LESBOS ISLAND, Greece: Knee-deep in water on a picture-postcard Lesbos island beach, a team of Greek university students gently deposits a wall-sized PVC frame on the surface before divers moor it at sea.
Holding in plastic bags and bottles, four of the 5 meter-by-5-meter (16 foot-by-16-foot) frames are part of an experiment to determine if seaborne litter can be detected with EU satellites and drones.
“This was the first big day,” says project supervisor Konstantinos Topuzelis, an assistant professor at the University of the Aegean department of Marine Sciences, said of the scene from last week.
“All the targets were carried into the sea, the satellites passed by and we’re ready to fill out the first report.”
The results of the experiment — “Satellite Testing and Drone Mapping for Marine Plastics on the Aegean Sea” — by the university’s Marine Remote Sensing Group will be presented at a European Space Agency symposium in Milan in May.
“Marine litter is a global problem that affects all the oceans of the world,” Topouzelis told AFP.
Millions of tons of plastic end up in the oceans, affecting marine wildlife all along the food chain.
“Modern techniques are necessary to detect and quantify marine plastics in seawater,” Topouzelis added, noting that space agencies have already been looking into how drones and satellites can help with the clean-up.
“The main advantage is that we are using existing tools,” which brings down costs and makes it easier to scale up, says Dimitris Papageorgiou, one of the 60 undergraduate and postgraduate students who worked on the experiment.
To prepare, the team gathered some 2,000 plastic bottles and lashed them to the frames. Other targets were crafted with plastic bags, as these are even harder to spot in the water and usually constitute the deadliest threat to Aegean marine life such as dolphins, turtles and seals.
In 2018, a first phase in the experiment was able to detect large targets of around 100 square meters from space.
This year’s experiment uses targets a quarter that size to test the smallest detectable area under various weather conditions.
“It was a crazy idea,” laughs Topouzelis.
“We knew that the European satellite system passes at regular intervals with a spatial resolution of 10 meters.”
In theory, then, the satellites should be able to detect the floating rafts of plastic the team pushed out to sea.
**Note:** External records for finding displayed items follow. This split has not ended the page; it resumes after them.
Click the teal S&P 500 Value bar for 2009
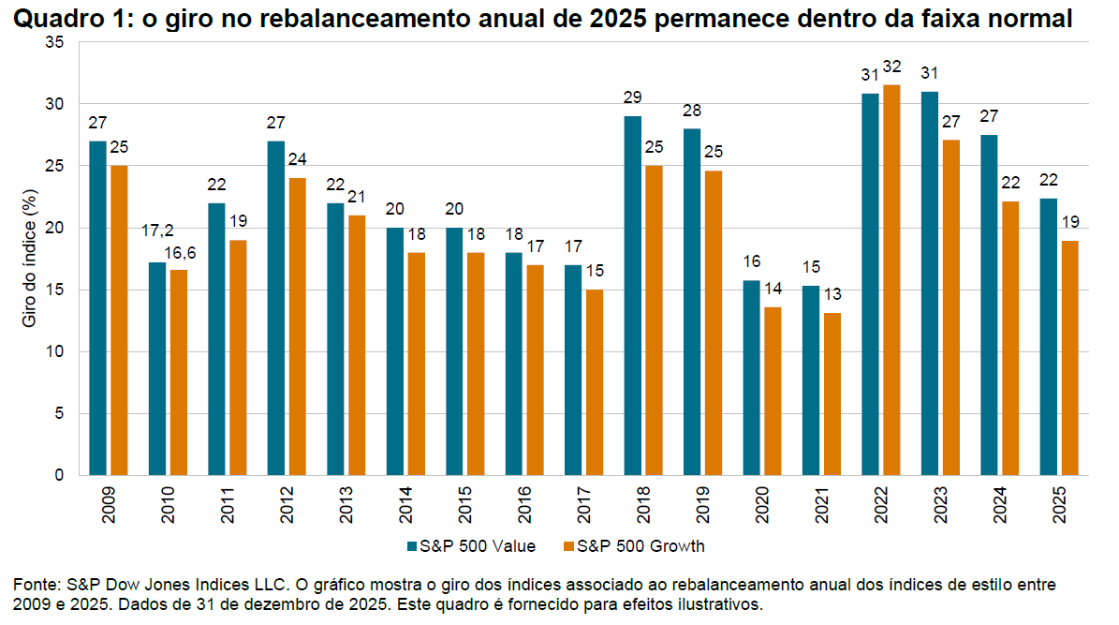tap(98, 308)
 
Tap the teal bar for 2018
tap(633, 296)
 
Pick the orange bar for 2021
tap(831, 394)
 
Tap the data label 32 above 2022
tap(891, 67)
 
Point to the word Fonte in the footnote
tap(34, 585)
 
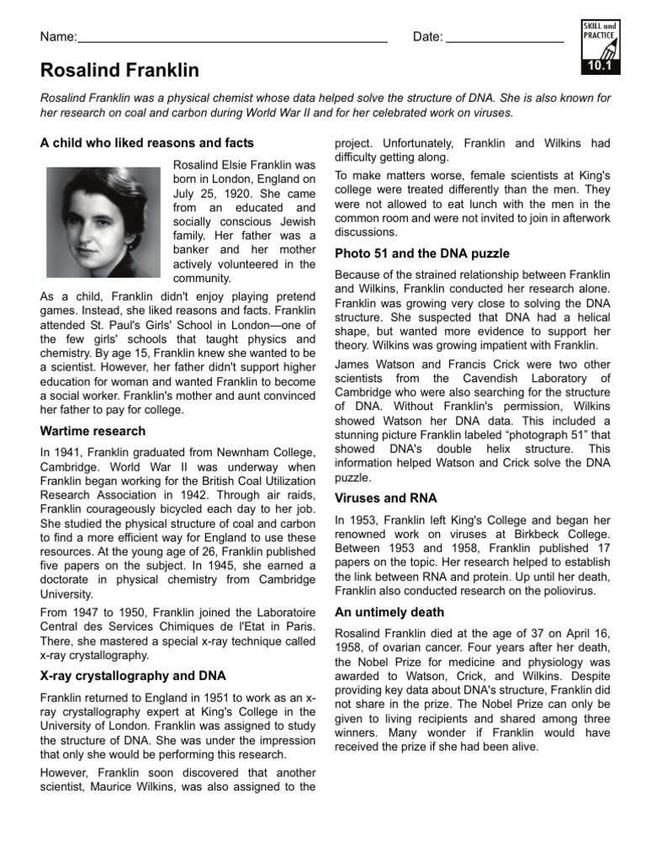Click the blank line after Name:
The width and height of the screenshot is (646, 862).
tap(231, 39)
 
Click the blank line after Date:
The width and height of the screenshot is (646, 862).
tap(504, 39)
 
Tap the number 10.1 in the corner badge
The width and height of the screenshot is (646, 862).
tap(598, 66)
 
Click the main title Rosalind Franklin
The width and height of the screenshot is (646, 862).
tap(119, 71)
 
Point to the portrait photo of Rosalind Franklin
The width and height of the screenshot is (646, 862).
tap(103, 221)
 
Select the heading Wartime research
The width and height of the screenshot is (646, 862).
tap(93, 431)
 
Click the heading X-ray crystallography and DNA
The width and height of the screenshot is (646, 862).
tap(132, 675)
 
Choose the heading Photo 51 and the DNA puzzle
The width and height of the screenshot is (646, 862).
tap(422, 253)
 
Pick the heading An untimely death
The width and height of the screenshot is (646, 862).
tap(389, 612)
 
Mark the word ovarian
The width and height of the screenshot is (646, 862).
tap(400, 646)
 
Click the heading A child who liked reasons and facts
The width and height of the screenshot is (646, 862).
tap(147, 142)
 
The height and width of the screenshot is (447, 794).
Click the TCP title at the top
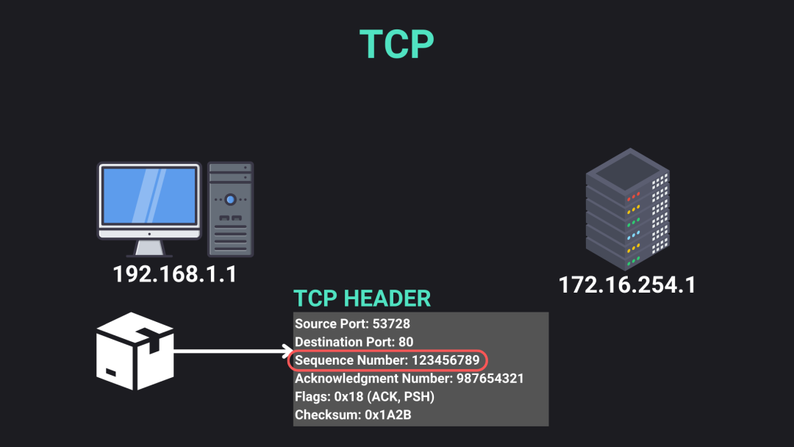coord(396,44)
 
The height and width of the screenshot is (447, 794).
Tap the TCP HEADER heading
coord(362,298)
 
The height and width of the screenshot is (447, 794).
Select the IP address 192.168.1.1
coord(175,274)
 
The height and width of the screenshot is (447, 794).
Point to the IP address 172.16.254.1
coord(627,285)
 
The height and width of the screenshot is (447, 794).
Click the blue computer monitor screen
coord(149,196)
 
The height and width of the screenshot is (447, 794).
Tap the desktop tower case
coord(230,209)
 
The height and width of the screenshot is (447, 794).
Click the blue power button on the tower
coord(230,199)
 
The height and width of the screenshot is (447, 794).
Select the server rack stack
coord(627,209)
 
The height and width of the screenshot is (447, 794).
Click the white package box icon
coord(135,351)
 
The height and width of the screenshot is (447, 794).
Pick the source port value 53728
coord(391,324)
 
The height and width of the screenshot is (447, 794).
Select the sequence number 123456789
coord(445,360)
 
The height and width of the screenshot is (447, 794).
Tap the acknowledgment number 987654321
coord(490,379)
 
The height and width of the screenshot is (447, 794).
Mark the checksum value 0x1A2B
coord(388,415)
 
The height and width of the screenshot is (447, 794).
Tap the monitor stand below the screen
coord(149,248)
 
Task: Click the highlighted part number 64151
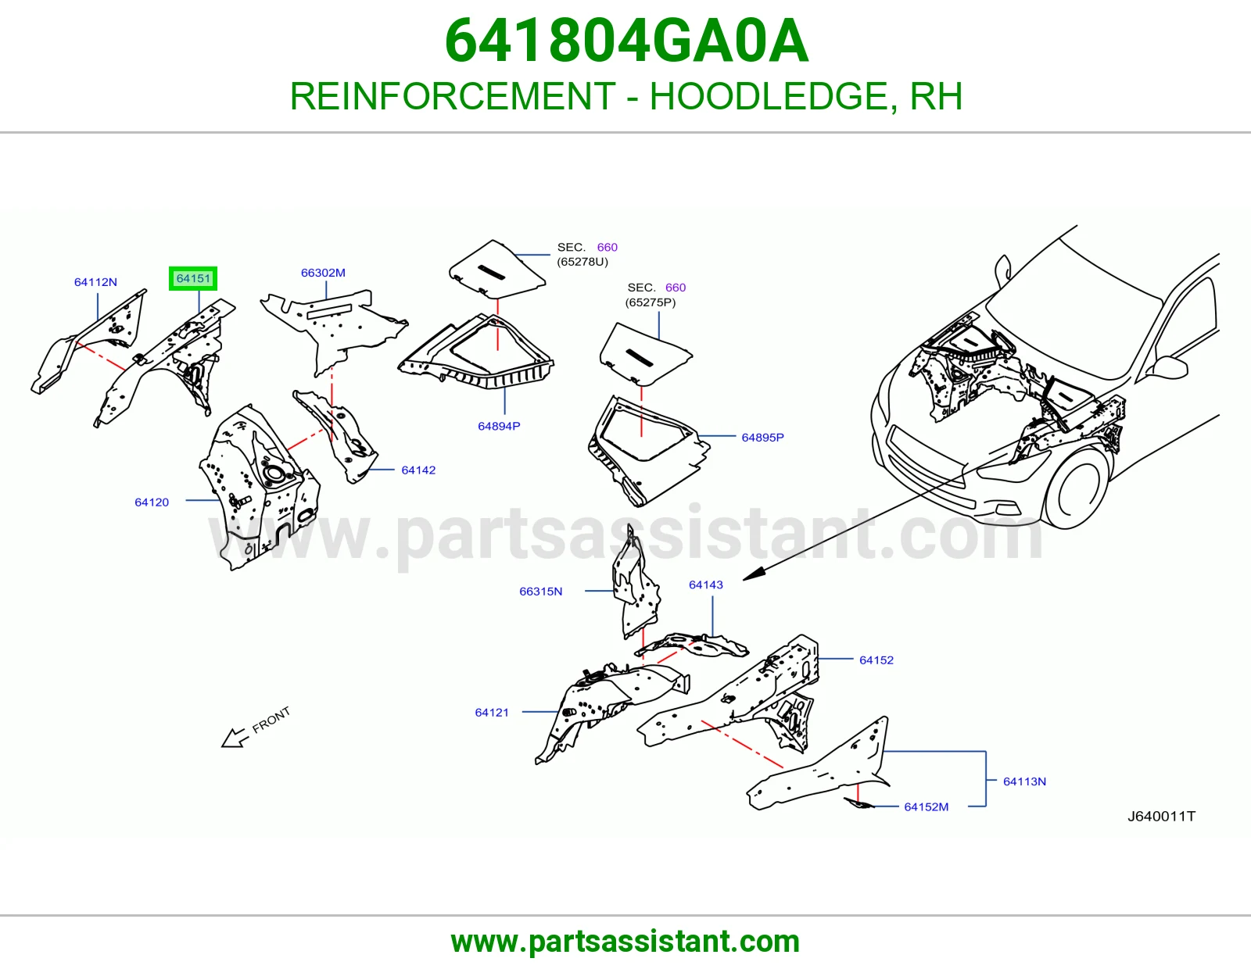(x=193, y=278)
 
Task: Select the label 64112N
(x=95, y=282)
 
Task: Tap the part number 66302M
(x=323, y=273)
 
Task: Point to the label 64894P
(x=499, y=427)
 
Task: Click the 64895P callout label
(x=762, y=438)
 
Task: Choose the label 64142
(x=418, y=470)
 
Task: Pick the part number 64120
(x=152, y=502)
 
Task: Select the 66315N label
(x=540, y=592)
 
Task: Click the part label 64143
(x=706, y=585)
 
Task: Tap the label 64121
(x=492, y=713)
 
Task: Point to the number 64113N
(x=1024, y=781)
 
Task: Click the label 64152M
(x=926, y=806)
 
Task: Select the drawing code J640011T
(x=1160, y=816)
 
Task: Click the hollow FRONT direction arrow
(x=235, y=738)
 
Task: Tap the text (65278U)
(x=582, y=262)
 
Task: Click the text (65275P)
(x=650, y=302)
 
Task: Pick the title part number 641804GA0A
(x=626, y=41)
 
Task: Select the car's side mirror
(x=1169, y=367)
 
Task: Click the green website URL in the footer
(x=626, y=942)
The University of the Aegean is working on the project with Universidad de Cadiz in Spain, CNR-Ismar in Italy and UK environmental consultants Argans Ltd.
Satellite data is provided free from the European Space Agency (ESA) and hours after the overpass targets should be detected from the Sentinel-2 satellite.
The project acts as a calibration and validation exercise on the detection capabilities of the satellites.
But even if relatively small patches of plastic garbage can be spotted from orbiting satellites, the problem of how to remove it from the sea remains.
Last year, a giant floating barrier five years in the making was launched off the coast of San Francisco, as part of a $20-million project to clean up a swirling island of rubbish between California and Hawaii.
But the slow speed of the solar-powered barrier prevents it from holding onto the plastic after it scoops it up.